TESE CONTROVERTIDA ADMITIDA
2. Sob o rito do art. 543-C do
CPC/1973 (art. 1.036 e seguintes do CPC/2015), admitiu-se a seguinte tese
controvertida (Tema 444):
"prescrição para o
redirecionamento da Execução Fiscal, no prazo de cinco anos, contados da
citação da pessoa jurídica".
DELIMITAÇÃO DA MATÉRIA COGNOSCÍVEL
3. Na demanda, almeja-se definir,
como muito bem sintetizou o eminente Ministro Napoleão Nunes Maia Filho, o
termo inicial da prescrição para o redirecionamento, especialmente na hipótese
em que se deu a dissolução irregular, conforme reconhecido no acórdão do Tribunal
a quo, após a citação da pessoa jurídica.
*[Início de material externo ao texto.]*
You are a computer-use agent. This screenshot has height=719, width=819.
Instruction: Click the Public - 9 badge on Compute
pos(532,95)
Destaca-se, como premissa lógica, a
precisa manifestação do eminente Ministro Gurgel de Faria, favorável a que
"terceiros pessoalmente responsáveis (art. 135 do CTN), ainda que não
participantes do processo administrativo fiscal, também podem vir a integrar o
polo passivo da execução, não para responder por débitos próprios, mas sim por
débitos constituídos em desfavor da empresa contribuinte".
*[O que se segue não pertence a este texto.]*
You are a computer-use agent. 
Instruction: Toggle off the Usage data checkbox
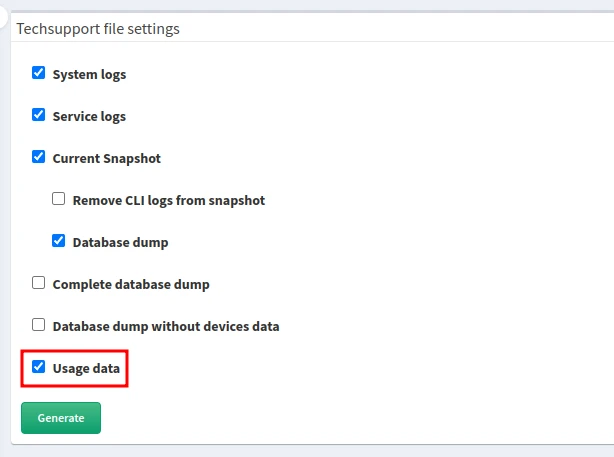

4. Com o propósito de alcançar
consenso acerca da matéria de fundo, que é extremamente relevante e por isso
tratada no âmbito de recurso repetitivo, buscou-se incorporar as mais diversas
observações e sugestões apresentadas pelos vários Ministros que se manifestaram
nos sucessivos debates realizados, inclusive por meio de votos-vista - em
alguns casos, com apresentação de várias teses, nem sempre
congruentes entre si ou com o objeto
da pretensão recursal.
PANORAMA GERAL DA JURISPRUDÊNCIA DO
STJ SOBRE A PRESCRIÇÃO PARA O REDIRECIONAMENTO
5. Preliminarmente, observa-se que o
legislador não disciplinou especificamente o instituto da prescrição para o
redirecionamento. O Código Tributário Nacional discorre genericamente a
respeito da prescrição (art. 174 do CTN) e, ainda assim, o faz em relação
apenas ao devedor original da obrigação tributária.
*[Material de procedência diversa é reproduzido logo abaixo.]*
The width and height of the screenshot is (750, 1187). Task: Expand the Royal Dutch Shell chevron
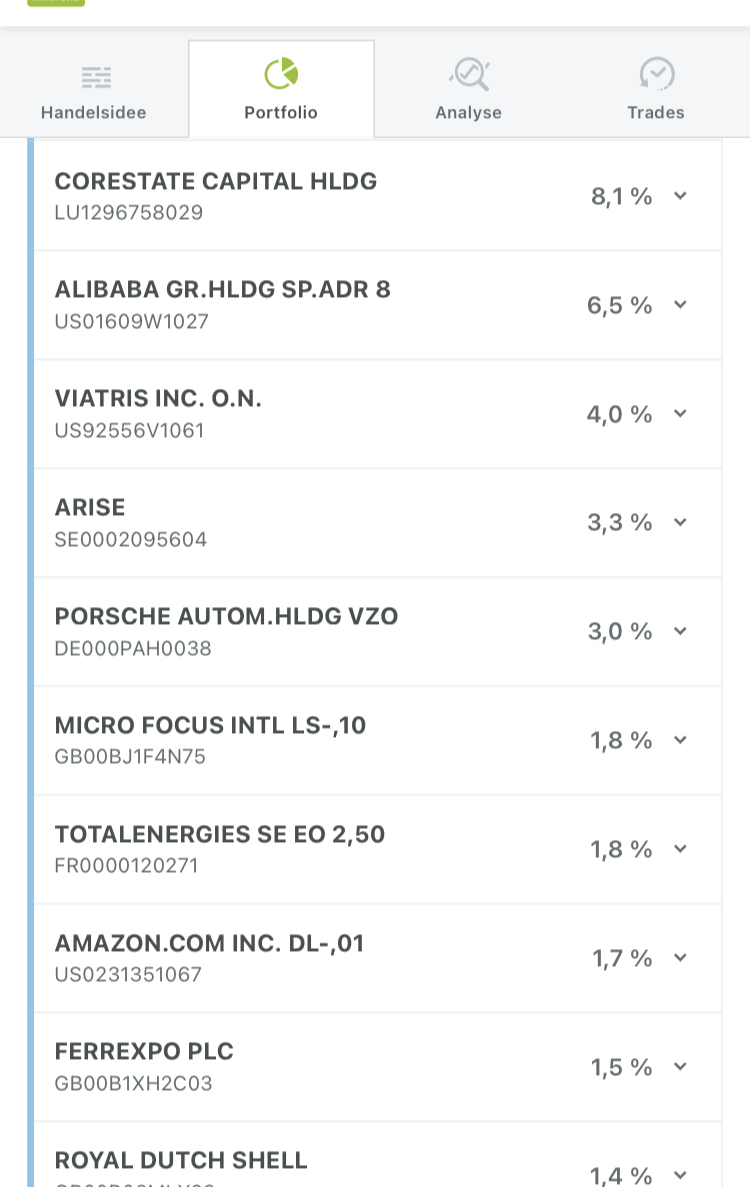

6. Diante da lacuna da lei, a
jurisprudência do STJ há muito tempo consolidou o entendimento de que a
Execução Fiscal não é imprescritível. Com a orientação de que o art. 40 da Lei
6.830/1980, em sua redação original, deve ser interpretado à luz do art. 174 do
CTN, definiu que, constituindo a citação da pessoa jurídica o marco
interruptivo da prescrição,
extensível aos devedores solidários (art. 125, III, do CTN), o redirecionamento
com fulcro no art. 135, III, do CTN deve ocorrer no prazo máximo de cinco anos,
contado do aludido ato processual (citação da pessoa jurídica). Precedentes do STJ:
Primeira Seção: AgRg nos EREsp 761.488/SC, Rel. Min. Hamilton
Carvalhido, DJe de 7.12.2009.
Primeira Turma: AgRg no Ag 1.308.057/SP, Rel. Ministro Benedito Gonçalves, DJe
26.10.2010; AgRg no Ag 1.159.990/SP, Rel. Ministro Arnaldo Esteves Lima, DJe 30.8.2010;
AgRg no REsp 1.202.195/PR, Rel. Ministro Luiz Fux, DJe 22.2.2011; AgRg no REsp
734.867/SC, Rel. Ministra Denise Arruda, DJe 2.10.2008. Segunda Turma: AgRg no
AREsp 88.249/SP, Rel. Ministro
Humberto Martins, DJe 15.5.2012; AgRg
no Ag 1.211.213/SP, Rel. Ministro Mauro Campbell Marques, DJe 24.2.2011; REsp
1.194.586/SP, Rel. Ministro Castro Meira, DJe 28.10.2010; REsp 1.100.777/RS,
Rel. Ministra Eliana Calmon, Segunda Turma, julgado em 2.4.2009, DJe 4.5.2009.
7. A jurisprudência das Turmas que
compõem a Seção de Direito Público do STJ, atenta à necessidade de corrigir
distorções na aplicação da lei federal, reconheceu ser preciso distinguir situações
jurídicas que, por possuírem características peculiares, afastam a exegese
tradicional, de modo a preservar a integridade e a
eficácia do ordenamento jurídico.
Nesse sentido, analisou precisamente hipóteses em que a prática de ato de
infração à lei, descrito no art. 135, III, do CTN (como, por exemplo, a
dissolução irregular), ocorreu após a citação da pessoa jurídica, modificando para
momento futuro o termo inicial do redirecionamento: AgRg no
REsp 1.106.281/RS, Rel. Ministro
Francisco Falcão, Primeira Turma, DJe 28.5.2009; AgRg no REsp 1.196.377/SP,
Rel. Ministro Humberto Martins, DJe 27.10.2010.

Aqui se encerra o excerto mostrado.